On Monday, Former Vice President Biden’s White House Press Secretary, Jen Psaki said a score released by the Congressional Budget Office (CBO), which indicates Biden’s “Build Back Better Act” may, if made permanent, cost a lot more than his administration first said, was a “fake score.”
The CBO’s letter said, The Congressional Budget Office and the staff of the Joint Committee on Taxation project that a version of the bill modified as you have specified would increase the deficit by $3.0 trillion over the 2022–2031 period (see Table 2). That amount includes three components: effects usually counted in CBO’s cost estimates (which are labeled conventional effects in the table), the effects of increased resources for tax enforcement, and effects on interest on the public debt. Under long-standing guidelines agreed to by the legislative and executive branches, estimates to be used for budget enforcement purposes include the first component but not the second and third.
DOOCY TIME: Biden says BBB won’t “add a penny to the deficit. The CBO has this new score where they assume that social programs are going to be made permanent…It would add almost $3 trillion, so does that mean…[he] will commit that [they’re] not going to be made permanent?” pic.twitter.com/Icmbg1xMB4
— Curtis Houck (@CurtisHouck) December 13, 2021
Fox News White House Correspondent Peter Doocy asked Psaki, “So the President says that the Build Back Better is not going to add a penny to the deficit. The CBO has this new score, where they assume that social programs are going to be made permanent and in that case, it would add almost $3 trillion. So does that mean that President Biden will commit that these programs are not going to be made permanent?”
Psaki responded, “Well, first of all, what we’re talking about here is a fake CBO score. That is not based on the actual bill that anybody is voting on.”

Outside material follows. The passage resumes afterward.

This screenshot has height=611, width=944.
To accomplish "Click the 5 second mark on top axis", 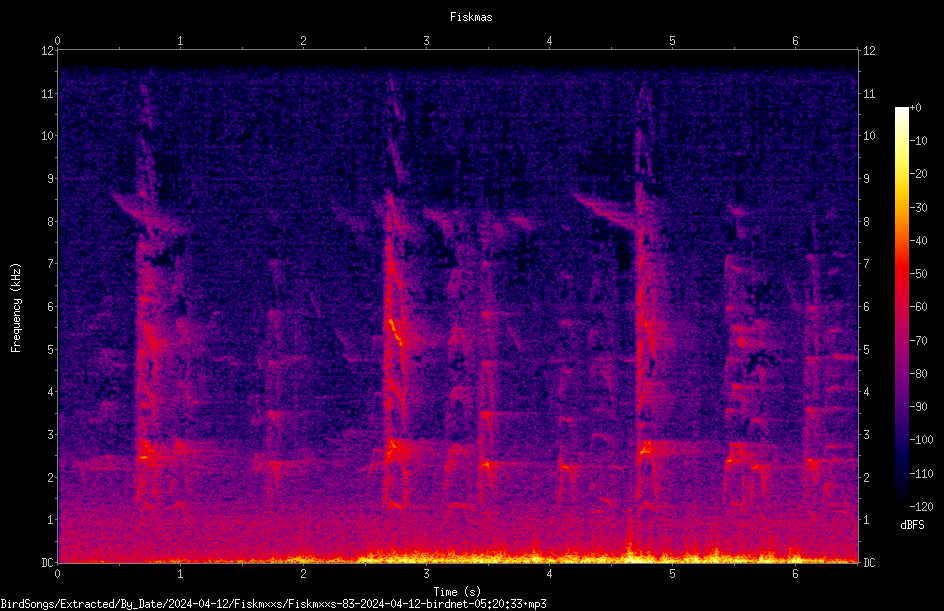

“The President has conveyed very clearly multiple times publicly, that he would like programs, if they’re extended to be paid for. That remains his commitment. But it’s important to understand that when you, when anybody raises a question about this new CBO score, it is a fake score about a bill that doesn’t exist. And we should really focus on the actual bill everybody’s going to vote on and considering in Congress right now.”